Bérain also designed for the theatre. By 1674 he had already begun designing costumes for Jean-Baptiste Lully's Opéra, including costumes for dancers in the divertissements. For Lully's 1684 opera Amadis, a tale of chivalric romance, Bérain carried out research into the styles of the Middle Ages and the Renaissance, a historical approach to costume design that was unusual for the time. Besides costume designs for Lully's tragédies en musique, Bérain designed the costumes for Lully's ballets Le triomphe de l'amour (1681) and Le temple de la paix (1685).

In 1680 he additionally took over Carlo Vigarani's work as the designer of the Opéra's stage machinery and scenery, and until 1707 he was in charge of staging all lyric works produced at the Théâtre du Palais-Royal in Paris as well as at the royal residences. After Lully's death in 1687, he created designs for the earliest opéra-ballets, Pascal Colasse's Les saisons (1695) and André Campra's L'Europe galante (1697). In his set designs Bérain continued using highly symmetrical single-point perspective, following in the footsteps of his Italian predecessors Giacomo Torelli and Vigarani, as well as Giovanni Francesco Grimaldi and Giovanni Burnacini. He never employed the per angolo (oblique) perspective designs that were being tried in Italy by designers such as the Galli-Bibienas.

In 1692 it was Bérain who worked with the Royal Family on the occasion of the marriage of Philippe d'Orléans to the king's illegitimate daughter Françoise-Marie de Bourbon, Mademoiselle de Blois. Bérain designed their jewelled wedding clothes and their private apartments at the Palais-Royal in the Capital.

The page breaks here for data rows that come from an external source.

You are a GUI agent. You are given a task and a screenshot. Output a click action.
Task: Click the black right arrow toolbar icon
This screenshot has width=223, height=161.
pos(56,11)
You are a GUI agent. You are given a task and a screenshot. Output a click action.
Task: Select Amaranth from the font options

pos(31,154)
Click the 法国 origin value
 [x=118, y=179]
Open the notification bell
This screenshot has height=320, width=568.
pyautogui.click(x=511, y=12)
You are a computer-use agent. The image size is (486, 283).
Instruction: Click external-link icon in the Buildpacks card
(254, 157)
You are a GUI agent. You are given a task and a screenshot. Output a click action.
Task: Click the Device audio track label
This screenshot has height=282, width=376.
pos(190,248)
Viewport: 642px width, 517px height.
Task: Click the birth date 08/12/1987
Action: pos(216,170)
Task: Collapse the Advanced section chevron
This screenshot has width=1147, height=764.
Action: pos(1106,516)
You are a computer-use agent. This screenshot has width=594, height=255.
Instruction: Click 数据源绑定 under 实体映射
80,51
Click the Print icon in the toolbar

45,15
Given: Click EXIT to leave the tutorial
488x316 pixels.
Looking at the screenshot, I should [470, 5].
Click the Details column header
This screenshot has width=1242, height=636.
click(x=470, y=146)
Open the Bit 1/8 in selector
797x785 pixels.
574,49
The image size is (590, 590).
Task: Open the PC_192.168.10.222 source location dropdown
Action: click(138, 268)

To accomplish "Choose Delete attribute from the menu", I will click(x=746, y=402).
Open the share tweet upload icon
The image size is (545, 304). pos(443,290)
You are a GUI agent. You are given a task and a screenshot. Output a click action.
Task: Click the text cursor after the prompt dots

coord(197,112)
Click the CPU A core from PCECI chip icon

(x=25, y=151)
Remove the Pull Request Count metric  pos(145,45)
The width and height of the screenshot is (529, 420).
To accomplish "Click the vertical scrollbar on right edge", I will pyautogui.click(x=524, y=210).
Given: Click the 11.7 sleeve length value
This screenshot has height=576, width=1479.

His numerous designs were for the most part engraved under his own supervision; a collection of them was published in Paris in 1711 by his son-in-law, Jacques Thuret, clockmaker to the king from 1694. There are three books, L'Œuvre de J. Berain, Ornements inventés par J. Berain and Œuvres de J. Berain contenant des ornements d'architecture.`

Désiré Guilmard in Les Maîtres ornemanistes, gives a complete list of his published works.

His son and pupil, Jean Berain the Younger (1678–1726), was born and died in Paris. He exercised the same official functions after his father's death and worked in a very similar taste.